Secção do documento:
-=-=-=-=-

O mundo de Melanie Martinez é assim, muito cor-de-rosa, muito tule, mas a disfarçar as angústias e os medos da adolescência que podem tomar proporções assustadoras. Não é, pois, de admirar que o seu pop electrónico fale muito especialmente para a “geração Z” que, na terça-feira à noite, encheu o Campo Pequeno, em Lisboa, para ouvir, muitos deles acompanhados pelos seus pais, a interpretação de K-12, o segundo álbum de originais.

A grande diferença desta nova-iorquina de 24 anos para outras autoras que retratam as angústias da adolescência, é que ela corporiza isto num mundo visual que parece saído de uma mente partilhada por Maria Antonieta, Tim Burton e o chapeleiro de Alice no País das Maravilhas. Se isso já estava presente em Cry Baby, o primeiro disco, acentuou-se ainda mais com K12, que é simultaneamente um filme em que todas as músicas estão retratadas com o respectivo teledisco.

-=-=-=-=-

Dados apresentados:
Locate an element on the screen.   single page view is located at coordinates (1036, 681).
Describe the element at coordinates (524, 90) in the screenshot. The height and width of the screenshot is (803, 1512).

-=-=-=-=-

Detalhes do exercício:
Devolva textualmente, a partir do texto acima sobre o concerto de Melanie Martinez, tudo desde "O mundo de Melanie" até "álbum de originais.".

Resposta completa:
O mundo de Melanie Martinez é assim, muito cor-de-rosa, muito tule, mas a disfarçar as angústias e os medos da adolescência que podem tomar proporções assustadoras. Não é, pois, de admirar que o seu pop electrónico fale muito especialmente para a “geração Z” que, na terça-feira à noite, encheu o Campo Pequeno, em Lisboa, para ouvir, muitos deles acompanhados pelos seus pais, a interpretação de K-12, o segundo álbum de originais.